[Supplied records — start]

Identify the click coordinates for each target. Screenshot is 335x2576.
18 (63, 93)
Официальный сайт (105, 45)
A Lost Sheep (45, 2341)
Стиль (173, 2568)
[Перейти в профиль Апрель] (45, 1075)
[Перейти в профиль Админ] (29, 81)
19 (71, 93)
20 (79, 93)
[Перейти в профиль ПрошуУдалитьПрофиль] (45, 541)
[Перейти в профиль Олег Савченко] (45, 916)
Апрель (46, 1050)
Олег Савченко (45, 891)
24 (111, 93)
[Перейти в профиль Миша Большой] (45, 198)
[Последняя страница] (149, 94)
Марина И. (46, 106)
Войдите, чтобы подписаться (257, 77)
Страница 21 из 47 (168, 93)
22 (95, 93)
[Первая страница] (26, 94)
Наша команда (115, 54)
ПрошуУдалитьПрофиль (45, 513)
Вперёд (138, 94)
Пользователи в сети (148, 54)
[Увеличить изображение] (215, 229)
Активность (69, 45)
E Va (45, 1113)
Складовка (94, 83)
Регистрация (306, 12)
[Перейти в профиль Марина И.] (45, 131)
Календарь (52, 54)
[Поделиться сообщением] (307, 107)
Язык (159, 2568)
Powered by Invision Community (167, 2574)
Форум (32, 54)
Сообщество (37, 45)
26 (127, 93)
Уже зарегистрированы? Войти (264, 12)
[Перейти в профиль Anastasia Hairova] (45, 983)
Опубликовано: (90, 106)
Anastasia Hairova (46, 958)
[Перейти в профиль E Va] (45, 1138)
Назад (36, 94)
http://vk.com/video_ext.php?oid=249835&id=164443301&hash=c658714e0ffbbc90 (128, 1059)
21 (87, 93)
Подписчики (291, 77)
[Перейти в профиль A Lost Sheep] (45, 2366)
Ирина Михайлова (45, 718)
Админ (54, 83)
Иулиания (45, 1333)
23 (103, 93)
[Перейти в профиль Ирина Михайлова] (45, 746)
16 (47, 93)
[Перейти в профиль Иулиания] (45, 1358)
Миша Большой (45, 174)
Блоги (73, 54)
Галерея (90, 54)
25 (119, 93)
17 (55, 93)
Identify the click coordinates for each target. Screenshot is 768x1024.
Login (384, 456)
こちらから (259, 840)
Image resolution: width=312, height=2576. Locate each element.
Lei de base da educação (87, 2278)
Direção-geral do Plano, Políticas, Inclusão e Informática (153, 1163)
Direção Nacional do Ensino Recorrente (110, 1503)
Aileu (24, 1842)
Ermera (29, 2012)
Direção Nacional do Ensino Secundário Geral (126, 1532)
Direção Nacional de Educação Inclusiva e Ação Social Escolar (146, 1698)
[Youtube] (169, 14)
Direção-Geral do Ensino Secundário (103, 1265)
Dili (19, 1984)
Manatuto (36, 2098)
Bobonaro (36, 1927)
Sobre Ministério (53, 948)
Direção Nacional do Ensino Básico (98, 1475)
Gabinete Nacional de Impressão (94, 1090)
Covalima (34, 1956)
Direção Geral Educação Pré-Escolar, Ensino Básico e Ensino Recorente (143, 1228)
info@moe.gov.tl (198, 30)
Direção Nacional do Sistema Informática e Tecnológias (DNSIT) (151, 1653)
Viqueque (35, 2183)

[Supplied records — finish]

About this task:
Exactly as written, please output every entry.

Exercise output:
Identify the click coordinates for each target. Screenshot is 335x2576.
18 (63, 93)
Официальный сайт (105, 45)
A Lost Sheep (45, 2341)
Стиль (173, 2568)
[Перейти в профиль Апрель] (45, 1075)
[Перейти в профиль Админ] (29, 81)
19 (71, 93)
20 (79, 93)
[Перейти в профиль ПрошуУдалитьПрофиль] (45, 541)
[Перейти в профиль Олег Савченко] (45, 916)
Апрель (46, 1050)
Олег Савченко (45, 891)
24 (111, 93)
[Перейти в профиль Миша Большой] (45, 198)
[Последняя страница] (149, 94)
Марина И. (46, 106)
Войдите, чтобы подписаться (257, 77)
Страница 21 из 47 (168, 93)
22 (95, 93)
[Первая страница] (26, 94)
Наша команда (115, 54)
ПрошуУдалитьПрофиль (45, 513)
Вперёд (138, 94)
Пользователи в сети (148, 54)
[Увеличить изображение] (215, 229)
Активность (69, 45)
E Va (45, 1113)
Складовка (94, 83)
Регистрация (306, 12)
[Перейти в профиль Марина И.] (45, 131)
Календарь (52, 54)
[Поделиться сообщением] (307, 107)
Язык (159, 2568)
Powered by Invision Community (167, 2574)
Форум (32, 54)
Сообщество (37, 45)
26 (127, 93)
Уже зарегистрированы? Войти (264, 12)
[Перейти в профиль Anastasia Hairova] (45, 983)
Опубликовано: (90, 106)
Anastasia Hairova (46, 958)
[Перейти в профиль E Va] (45, 1138)
Назад (36, 94)
http://vk.com/video_ext.php?oid=249835&id=164443301&hash=c658714e0ffbbc90 (128, 1059)
21 (87, 93)
Подписчики (291, 77)
[Перейти в профиль A Lost Sheep] (45, 2366)
Ирина Михайлова (45, 718)
Админ (54, 83)
Иулиания (45, 1333)
23 (103, 93)
[Перейти в профиль Ирина Михайлова] (45, 746)
16 (47, 93)
[Перейти в профиль Иулиания] (45, 1358)
Миша Большой (45, 174)
Блоги (73, 54)
Галерея (90, 54)
25 (119, 93)
17 (55, 93)
Identify the click coordinates for each target. Screenshot is 768x1024.
Login (384, 456)
こちらから (259, 840)
Image resolution: width=312, height=2576. Locate each element.
Lei de base da educação (87, 2278)
Direção-geral do Plano, Políticas, Inclusão e Informática (153, 1163)
Direção Nacional do Ensino Recorrente (110, 1503)
Aileu (24, 1842)
Ermera (29, 2012)
Direção Nacional do Ensino Secundário Geral (126, 1532)
Direção Nacional de Educação Inclusiva e Ação Social Escolar (146, 1698)
[Youtube] (169, 14)
Direção-Geral do Ensino Secundário (103, 1265)
Dili (19, 1984)
Manatuto (36, 2098)
Bobonaro (36, 1927)
Sobre Ministério (53, 948)
Direção Nacional do Ensino Básico (98, 1475)
Gabinete Nacional de Impressão (94, 1090)
Covalima (34, 1956)
Direção Geral Educação Pré-Escolar, Ensino Básico e Ensino Recorente (143, 1228)
info@moe.gov.tl (198, 30)
Direção Nacional do Sistema Informática e Tecnológias (DNSIT) (151, 1653)
Viqueque (35, 2183)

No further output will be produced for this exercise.